And why it was a good decision
In the next few weeks the school year will be ending, you may have recently found out or are expecting to find out that your child will be held back a grade. I remember when my son was in first grade (the first time) and his teacher told me he did not meet the criteria to be promoted to second grade, even though she had prepared me for this revelation the entire school year, it was still difficult to hear.
My first thought was that I would not allow him to be held back. The school and the teacher did not know what they were talking about. I would take my case to the principal, to the school superintendent, or to the school board if needed. My child would not repeat first grade!
After the initial shock and anger wore off, my husband and I discussed the situation more rationally. Not from the standpoint of what we wanted, but what would be best for our son. When we considered all the reasons (grades, documentation from the teacher, our own experiences working with our son on school work), it was hard to argue that he was truly ready for second grade.
If we tried to force him to complete work in second grade he was not ready to handle, it would have only caused more failure and frustration for him.
If your child’s teacher advises you that your child is not ready for the next grade, consider this:
The teacher and the school are applying arbitrary standards to make this determination.
The school applies pre-set standards to determine which child should be promoted and which child should be held back. NCLB (No Child Left Behind) standards seem so arbitrary to me that it seems more like with NCLB every child is left behind. I am not arguing against standards, but rigidly applied standards will not help you understand why your child is not meeting the expectations or what needs to be done to correct any deficits.
My son was slow to develop reading skills. The school applied a reading scale score (that no-one outside the school could understand, and that years later I still don’t understand even after many requests and google searches). I wanted to understand the standard so I would know why my child was not meeting the standards. If I did not understand the standards, how could I help my child?
What I did know was that my child did not read well, but all the literature I read indicated reading was a developing skill and some children read well at 5 years old and others do not read well until 10 or 11 years old. Arbitrary standards will not improve your child’s education or your understanding or your child’s needs.
No matter what the standard, it is not a reflection of you or your child’s abilities if your child does not meet the criteria by a set date
Children develop at different stages in many different ways.

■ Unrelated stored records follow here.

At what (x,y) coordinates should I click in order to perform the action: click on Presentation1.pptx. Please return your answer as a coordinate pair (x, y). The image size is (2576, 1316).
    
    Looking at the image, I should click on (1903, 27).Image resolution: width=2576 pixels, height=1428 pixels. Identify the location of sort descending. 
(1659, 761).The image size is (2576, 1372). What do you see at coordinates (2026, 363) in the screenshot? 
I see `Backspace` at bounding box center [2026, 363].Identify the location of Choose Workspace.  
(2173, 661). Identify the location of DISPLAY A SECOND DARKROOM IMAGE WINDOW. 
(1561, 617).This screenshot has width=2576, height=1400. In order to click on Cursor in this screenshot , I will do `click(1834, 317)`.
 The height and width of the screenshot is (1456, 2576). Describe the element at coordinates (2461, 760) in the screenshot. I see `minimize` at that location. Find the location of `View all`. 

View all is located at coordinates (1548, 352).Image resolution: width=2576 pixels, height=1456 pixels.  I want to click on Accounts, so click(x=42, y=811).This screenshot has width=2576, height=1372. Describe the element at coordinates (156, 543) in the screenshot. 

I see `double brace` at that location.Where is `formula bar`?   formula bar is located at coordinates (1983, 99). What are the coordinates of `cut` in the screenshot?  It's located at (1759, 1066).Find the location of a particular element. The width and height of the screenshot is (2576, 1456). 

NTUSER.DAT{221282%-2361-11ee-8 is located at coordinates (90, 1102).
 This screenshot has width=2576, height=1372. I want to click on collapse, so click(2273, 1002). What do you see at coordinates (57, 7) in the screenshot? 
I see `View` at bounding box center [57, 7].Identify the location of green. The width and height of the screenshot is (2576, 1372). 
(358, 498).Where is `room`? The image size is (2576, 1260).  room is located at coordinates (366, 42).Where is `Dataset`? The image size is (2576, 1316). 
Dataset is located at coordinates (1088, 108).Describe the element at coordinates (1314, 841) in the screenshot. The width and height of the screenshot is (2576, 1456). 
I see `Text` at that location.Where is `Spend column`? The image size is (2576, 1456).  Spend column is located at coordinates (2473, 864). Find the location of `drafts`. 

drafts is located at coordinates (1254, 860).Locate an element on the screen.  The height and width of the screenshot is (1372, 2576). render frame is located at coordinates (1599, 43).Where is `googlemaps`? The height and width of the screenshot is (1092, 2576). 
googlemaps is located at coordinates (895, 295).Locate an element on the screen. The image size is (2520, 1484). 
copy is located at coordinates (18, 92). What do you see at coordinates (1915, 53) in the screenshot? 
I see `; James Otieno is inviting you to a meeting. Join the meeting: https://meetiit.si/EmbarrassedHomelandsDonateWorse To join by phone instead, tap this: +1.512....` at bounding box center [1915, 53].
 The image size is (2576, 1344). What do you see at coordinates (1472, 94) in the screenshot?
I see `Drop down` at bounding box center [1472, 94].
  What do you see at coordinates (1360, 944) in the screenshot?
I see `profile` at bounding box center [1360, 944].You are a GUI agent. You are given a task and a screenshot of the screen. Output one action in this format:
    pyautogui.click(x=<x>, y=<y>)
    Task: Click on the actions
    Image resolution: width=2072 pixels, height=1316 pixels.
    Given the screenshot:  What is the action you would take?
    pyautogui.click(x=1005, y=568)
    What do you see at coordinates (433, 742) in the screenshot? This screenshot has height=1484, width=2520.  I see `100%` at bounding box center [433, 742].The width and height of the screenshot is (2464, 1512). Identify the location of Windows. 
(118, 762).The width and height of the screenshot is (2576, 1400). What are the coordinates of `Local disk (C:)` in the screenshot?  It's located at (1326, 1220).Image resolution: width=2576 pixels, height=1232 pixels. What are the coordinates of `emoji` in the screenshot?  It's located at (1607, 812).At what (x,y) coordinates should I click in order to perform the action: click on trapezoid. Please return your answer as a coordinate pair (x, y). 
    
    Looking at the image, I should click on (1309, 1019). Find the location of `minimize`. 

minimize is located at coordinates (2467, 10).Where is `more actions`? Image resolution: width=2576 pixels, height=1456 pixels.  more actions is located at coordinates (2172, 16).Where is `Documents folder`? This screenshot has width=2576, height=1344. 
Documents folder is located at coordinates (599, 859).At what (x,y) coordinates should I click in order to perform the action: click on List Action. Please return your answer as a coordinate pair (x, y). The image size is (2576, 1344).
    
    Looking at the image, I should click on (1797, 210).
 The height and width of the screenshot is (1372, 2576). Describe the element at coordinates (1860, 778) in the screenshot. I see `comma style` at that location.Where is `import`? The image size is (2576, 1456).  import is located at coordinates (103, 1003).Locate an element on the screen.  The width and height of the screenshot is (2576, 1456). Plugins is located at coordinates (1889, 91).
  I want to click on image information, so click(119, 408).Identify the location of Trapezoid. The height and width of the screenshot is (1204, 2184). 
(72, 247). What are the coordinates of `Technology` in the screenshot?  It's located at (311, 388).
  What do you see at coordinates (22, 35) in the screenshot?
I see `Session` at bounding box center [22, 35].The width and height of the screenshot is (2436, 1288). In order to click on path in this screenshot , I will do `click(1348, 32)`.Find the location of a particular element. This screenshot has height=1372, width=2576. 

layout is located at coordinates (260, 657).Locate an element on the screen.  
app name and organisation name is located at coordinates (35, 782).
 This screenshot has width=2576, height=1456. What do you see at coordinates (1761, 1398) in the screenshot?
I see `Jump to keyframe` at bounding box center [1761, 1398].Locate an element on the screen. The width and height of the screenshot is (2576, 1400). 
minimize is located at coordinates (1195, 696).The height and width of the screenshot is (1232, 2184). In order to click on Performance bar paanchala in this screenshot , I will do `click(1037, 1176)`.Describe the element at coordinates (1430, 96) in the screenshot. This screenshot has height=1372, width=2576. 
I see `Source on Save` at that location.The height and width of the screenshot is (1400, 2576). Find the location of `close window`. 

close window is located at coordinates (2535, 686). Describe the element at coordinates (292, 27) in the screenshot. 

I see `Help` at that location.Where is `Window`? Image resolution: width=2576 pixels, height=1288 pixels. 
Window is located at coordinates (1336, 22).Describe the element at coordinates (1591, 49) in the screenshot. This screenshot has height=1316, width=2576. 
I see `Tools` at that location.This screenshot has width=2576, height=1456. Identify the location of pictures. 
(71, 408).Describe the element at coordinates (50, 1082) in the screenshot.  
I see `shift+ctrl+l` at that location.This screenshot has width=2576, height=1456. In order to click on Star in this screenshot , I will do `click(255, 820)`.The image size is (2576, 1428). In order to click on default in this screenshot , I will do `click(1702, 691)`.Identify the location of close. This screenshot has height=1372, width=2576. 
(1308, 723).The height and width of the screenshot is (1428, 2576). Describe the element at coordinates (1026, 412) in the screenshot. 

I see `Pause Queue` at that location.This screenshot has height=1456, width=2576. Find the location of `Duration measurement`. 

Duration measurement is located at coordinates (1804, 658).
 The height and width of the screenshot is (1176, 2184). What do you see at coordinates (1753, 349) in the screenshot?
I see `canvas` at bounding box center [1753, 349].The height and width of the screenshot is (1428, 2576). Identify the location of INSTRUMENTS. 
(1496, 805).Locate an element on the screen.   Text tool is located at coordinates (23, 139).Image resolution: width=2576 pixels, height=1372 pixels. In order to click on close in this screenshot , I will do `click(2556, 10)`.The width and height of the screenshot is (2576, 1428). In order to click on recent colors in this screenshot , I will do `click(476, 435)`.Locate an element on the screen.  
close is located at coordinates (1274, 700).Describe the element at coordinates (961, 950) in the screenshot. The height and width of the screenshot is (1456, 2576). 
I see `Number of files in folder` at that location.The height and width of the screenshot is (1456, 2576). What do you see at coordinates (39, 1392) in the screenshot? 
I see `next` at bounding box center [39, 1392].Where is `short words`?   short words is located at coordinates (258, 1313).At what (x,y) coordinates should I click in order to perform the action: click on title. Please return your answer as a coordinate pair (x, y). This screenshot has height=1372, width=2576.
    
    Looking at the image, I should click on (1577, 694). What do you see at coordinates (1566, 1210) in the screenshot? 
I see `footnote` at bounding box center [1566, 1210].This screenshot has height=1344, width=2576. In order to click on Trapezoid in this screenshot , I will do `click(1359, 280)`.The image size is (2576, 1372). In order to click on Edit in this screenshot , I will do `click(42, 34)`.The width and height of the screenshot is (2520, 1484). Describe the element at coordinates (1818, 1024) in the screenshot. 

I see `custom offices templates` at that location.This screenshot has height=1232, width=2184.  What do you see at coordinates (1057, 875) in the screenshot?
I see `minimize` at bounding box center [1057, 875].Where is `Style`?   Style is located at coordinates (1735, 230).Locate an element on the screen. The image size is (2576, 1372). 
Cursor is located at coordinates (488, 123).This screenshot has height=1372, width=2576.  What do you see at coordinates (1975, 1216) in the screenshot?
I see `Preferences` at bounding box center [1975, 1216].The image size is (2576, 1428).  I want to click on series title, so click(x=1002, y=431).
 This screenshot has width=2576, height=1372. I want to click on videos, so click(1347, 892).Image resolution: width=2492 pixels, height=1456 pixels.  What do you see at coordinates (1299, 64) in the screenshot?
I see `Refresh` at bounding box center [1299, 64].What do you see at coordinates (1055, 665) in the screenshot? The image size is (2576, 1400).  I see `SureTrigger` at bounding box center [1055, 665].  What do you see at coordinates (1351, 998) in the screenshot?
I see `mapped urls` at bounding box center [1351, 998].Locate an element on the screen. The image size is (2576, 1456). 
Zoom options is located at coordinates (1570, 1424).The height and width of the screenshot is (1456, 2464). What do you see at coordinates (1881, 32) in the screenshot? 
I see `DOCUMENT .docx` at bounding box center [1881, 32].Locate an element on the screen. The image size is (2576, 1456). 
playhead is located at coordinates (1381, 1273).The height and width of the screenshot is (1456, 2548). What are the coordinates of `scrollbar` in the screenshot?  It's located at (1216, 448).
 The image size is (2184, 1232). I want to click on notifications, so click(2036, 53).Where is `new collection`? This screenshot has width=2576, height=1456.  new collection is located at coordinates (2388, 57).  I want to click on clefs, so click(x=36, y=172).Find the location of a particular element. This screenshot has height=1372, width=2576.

Physically and mentally children develop at different paces. For example, some children will have their first tooth by 4 months old and others not until 12 months. First words may come at 9 or 10 months for some children, but not until 18 months for others. Each milestone is perfect for that child and their development.
Modern education theory tries to treat all children the same (ala common core), but all children are not the same. Some children will pick up reading skills quickly at an early age and others will need several more years to develop this skill. The same could be said for math, science, history and even standardized testing. Yes, standardized testing is a skill one must learn, even as an adult I find it difficult to master.
The goal of education should not be to make every one the same, it should be to help each one develop and enhance their own individual skills and abilities whatever those abilities are at whatever pace is needed.
Use independent evaluations to help understand your child’s needs
Our school district offered independent evaluations through a local university. We were able to complete grade level academic testing, intelligence testing and a number of other tests by an independent evaluator (i.e. someone not at the school). Due to speech and writing problems, we also completed occupational and speech therapy analysis.
These outside opinions can help you build an understanding of your child’s full child’s academic needs. At various times, these tests have helped us to know our son needed occupational therapy, speech therapy, and tutoring. You may share the results with the school as needed to develop a better education plan for your child.
Decide for yourself what is best for your child and become your child’s greatest advocate
You many find that after you thoughtfully weigh all the evidence, the school is right and your child is not ready for the next grade level. However, if you feel the school is wrong or extra tutoring, summer school or other enhancements in the classroom are what your child needs, then you become your child’s strongest advocate.
My son eventually was given a 504 Plan and then an IEP, but we fought for the IEP for nearly a year before it was approved (so much paperwork). For children who need extra help, having to wait a year for help is too long.
As I was developing an understanding of my son’s educational needs, the book, Smart Kids with Learning Difficulties was especially helpful in learning his education needs and the services the teachers, schools and others could provide him. If your child has learning difficulties, I recommend the book to you too.
The decision to hold my son back in first grade was difficult, but I have never regretted the decision. The extra time allowed him the additional time he needed to further develop his reading skills and mature (he was one of the youngest children in his class, now he’s one of the oldest, and that’s okay). I knew that advancing him to 2nd grade would not have benefitted him because he could not handle the assignments.
To be honest, I still do not fully understand all of my son’s academic needs, but with each school year and each teacher I have a better understanding and continue to refine my teaching approach with him to best suit his needs.
What experiences have you had with teachers and your child? Have you had to hold a child back a grade or adjust their education plan to fit their needs better?